_TEXTO PARA LER_:
########################################

Nota da coalização negra por direitos sobre o Covid-19

Estamos às portas de uma grave crise, com o acelerado avanço do COVID-19, que vitimará grandes contingentes populacionais, desestruturará cadeias produtivas e mergulhará as economias num caos sem precedentes em todo o planeta.

Enviado para o  Portal Geledés 

(Foto: Reprodução Twitter)

O terror se estabelecerá com maior gravidade caso prevaleça a lógica da seletividade de quem vive e de quem morre a partir de critérios racistas, misóginos e LGBTfóbicos na atuação dos Estados Nacionais. O Coronavírus é uma oportunidade para as elites globais de implantação radical do genocídio. Abandonando as populações indesejáveis, aglomeradas em estruturas habitacionais degradadas nas periferias das grandes metrópoles, em benefício da classe média branca dos países do centro econômico e político.

No Brasil, as medidas até agora implementadas pelos governos não alcançam a maioria da população, sobretudo a população negra. Grupos sociais já vulneráveis devido às desigualdades raciais; sem água potável, alimentação, esgotamento sanitário, coleta de lixo adequada, em condições de trabalho precárias, serão os primeiros a morrerem.

########################################

_CONJUNTO DE DADOS_:
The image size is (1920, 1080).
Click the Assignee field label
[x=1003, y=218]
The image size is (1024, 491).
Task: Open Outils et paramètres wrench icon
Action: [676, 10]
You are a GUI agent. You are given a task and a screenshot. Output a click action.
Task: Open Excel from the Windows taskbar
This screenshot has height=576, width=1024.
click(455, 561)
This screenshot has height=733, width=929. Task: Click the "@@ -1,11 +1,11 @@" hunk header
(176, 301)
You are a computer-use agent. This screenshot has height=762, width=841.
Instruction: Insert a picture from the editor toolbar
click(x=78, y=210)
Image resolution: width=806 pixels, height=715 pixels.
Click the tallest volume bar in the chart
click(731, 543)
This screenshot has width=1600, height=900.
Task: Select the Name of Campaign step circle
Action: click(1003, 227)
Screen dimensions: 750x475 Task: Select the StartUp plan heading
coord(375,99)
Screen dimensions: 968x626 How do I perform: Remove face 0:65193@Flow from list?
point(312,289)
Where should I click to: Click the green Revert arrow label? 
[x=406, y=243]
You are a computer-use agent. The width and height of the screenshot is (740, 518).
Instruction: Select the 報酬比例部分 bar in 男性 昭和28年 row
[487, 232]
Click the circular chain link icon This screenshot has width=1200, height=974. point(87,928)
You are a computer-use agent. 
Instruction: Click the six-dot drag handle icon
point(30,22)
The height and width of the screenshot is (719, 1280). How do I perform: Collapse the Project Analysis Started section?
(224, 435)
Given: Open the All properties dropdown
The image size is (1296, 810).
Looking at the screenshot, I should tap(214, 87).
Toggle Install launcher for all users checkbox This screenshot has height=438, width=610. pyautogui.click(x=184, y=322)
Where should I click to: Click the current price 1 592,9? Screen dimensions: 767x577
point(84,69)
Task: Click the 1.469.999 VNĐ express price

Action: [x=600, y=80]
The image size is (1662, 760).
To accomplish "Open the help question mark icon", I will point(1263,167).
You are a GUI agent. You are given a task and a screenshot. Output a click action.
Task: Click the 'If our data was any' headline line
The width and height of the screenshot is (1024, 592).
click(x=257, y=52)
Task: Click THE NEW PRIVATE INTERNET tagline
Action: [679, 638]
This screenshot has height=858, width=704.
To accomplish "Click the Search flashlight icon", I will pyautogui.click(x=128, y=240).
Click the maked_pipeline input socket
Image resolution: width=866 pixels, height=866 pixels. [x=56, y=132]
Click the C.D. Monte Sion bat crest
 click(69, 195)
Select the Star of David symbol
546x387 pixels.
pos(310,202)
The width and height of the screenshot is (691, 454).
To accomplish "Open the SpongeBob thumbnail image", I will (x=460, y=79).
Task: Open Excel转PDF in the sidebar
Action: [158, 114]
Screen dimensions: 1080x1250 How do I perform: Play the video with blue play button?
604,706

########################################

_O QUE FAZER 1_:
Diga se cada frase abaixo bate com a nota sobre a Covid-19, respondendo sim ou não e copiando as palavras da nota que decidem. (a) As medidas dos governos no Brasil chegam à maior parte da população. (b) Os grupos sem água potável serão os primeiros a morrer. (c) A nota chama o Coronavírus de oportunidade para as elites globais.
_O QUE FAZER 2_:
Siga escrevendo a nota sobre a Covid-19, começando logo depois da última frase dela.
Os registros vêm de outra fonte, sem ligação com a nota sobre a Covid-19.

_RESPOSTA ESPERADA 1_:
(a) Não: "as medidas até agora implementadas pelos governos não alcançam a maioria da população".
(b) Sim: "sem água potável, alimentação, esgotamento sanitário, coleta de lixo adequada, em condições de trabalho precárias, serão os primeiros a morrerem".
(c) Sim: "O Coronavírus é uma oportunidade para as elites globais de implantação radical do genocídio."

_RESPOSTA ESPERADA 2_:
Além do desemprego, o desamparo e a discriminação racial, esses grupos ocupam massivamente a base da pirâmide social brasileira, desde sempre, e são alvos de um genocídio que promove assassinatos ou abandona à morte. Estamos falando de uma população que também não tem acesso à saneamento básico, saúde, educação, moradia e emprego. O genocídio que afirmamos e denunciamos não se dá apenas através das mortes diretas, visivelmente presentes nos índices de homicídios que afetam desproporcionalmente negras e negros, expresso no dado estarrecedor de que a cada 23 minutos um jovem negro morre no Brasil. O genocídio se dá também na negação de condições e oportunidades, na negação de serviços públicos, como o de saúde, por exemplo, e que desgraçadamente agora, com o avanço do COVID-19, é percebido pelos que ignoram o problema. As propostas de contenção do avanço da pandemia apresentadas pelos governos são insuficientes.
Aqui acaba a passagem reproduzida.